Dear goodness I have no idea how to do that
EDIT: Maybe I do
Heres what I went for:
let durationRaw = "PT1H30M15S";
let myRegex = /(-)?P(?:([.,\d]+)Y)?(?:([.,\d]+)M)?(?:([.,\d]+)W)?(?:([.,\d]+)D)?T(?:([.,\d]+)H)?(?:([.,\d]+)M)?(?:([.,\d]+)S)?/
let replaceAll = function (iso8601Duration) {
var matches = iso8601Duration.match(myRegex);
return {
sign: matches[1] === undefined ? '+' : '-',
years: matches[2] === undefined ? 0 : matches[2],
months: matches[3] === undefined ? 0 : matches[3],
weeks: matches[4] === undefined ? 0 : matches[4],
days: matches[5] === undefined ? 0 : matches[5],
hours: matches[6] === undefined ? 0 : matches[6],
minutes: matches[7] === undefined ? 0 : matches[7],
seconds: matches[8] === undefined ? 0 : matches[8]
};
};
let myRanFunction = replaceAll(durationRaw)
let days = parseInt(myRanFunction.days, 10)
let hours = parseInt(myRanFunction.hours, 10)
let minutes = parseInt(myRanFunction.minutes, 10)
let seconds = parseInt(myRanFunction.seconds, 10)

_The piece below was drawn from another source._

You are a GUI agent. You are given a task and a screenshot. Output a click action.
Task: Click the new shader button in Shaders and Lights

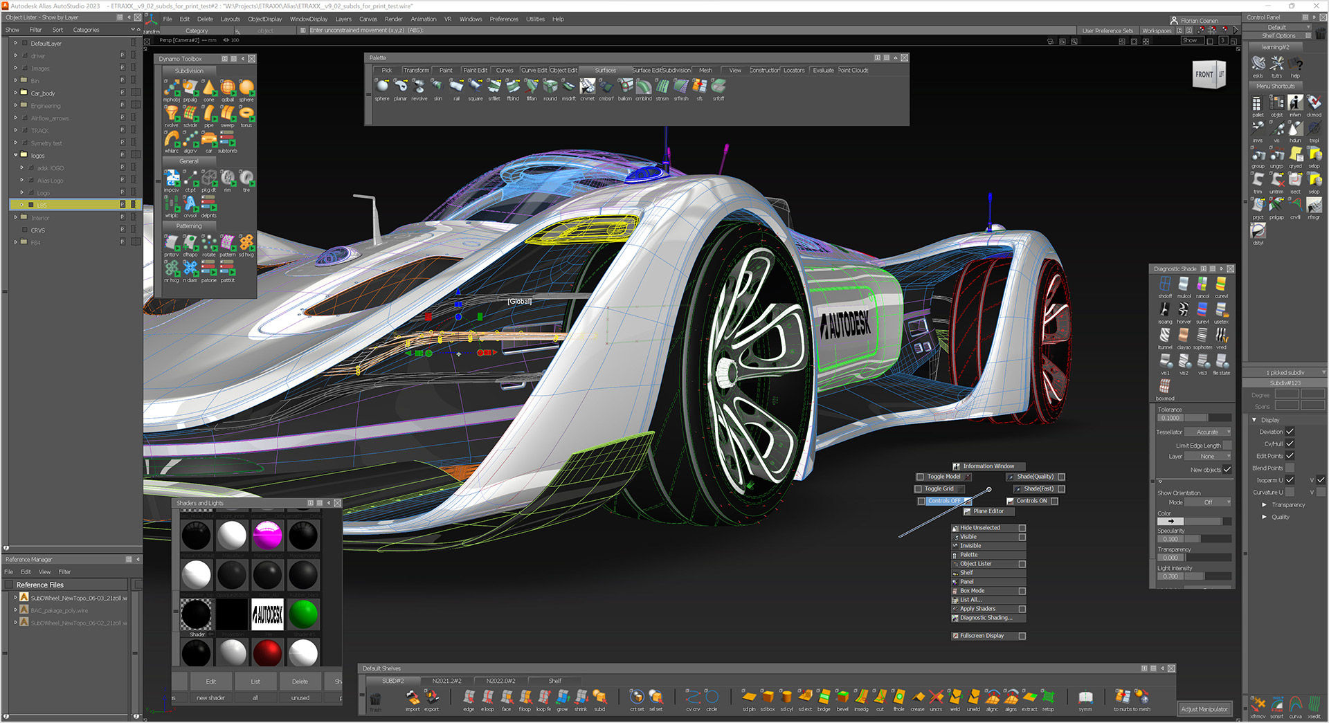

let intoSeconds = (days*86400)+(hours*3600)+(minutes*60)+seconds;
console.log(`${intoSeconds} seconds`);
Can anyone help me out to let me know if this is fine? Or do you think I will run into issues? It was a mix of googling, then throwing together other random stuff and running the code over and over until it started working
So glad you shared this post, Scott. I saw that Youtube just changed their durations to 8601 and I need to update. Also, thanks @Connor_McCormick1 for a simple solution!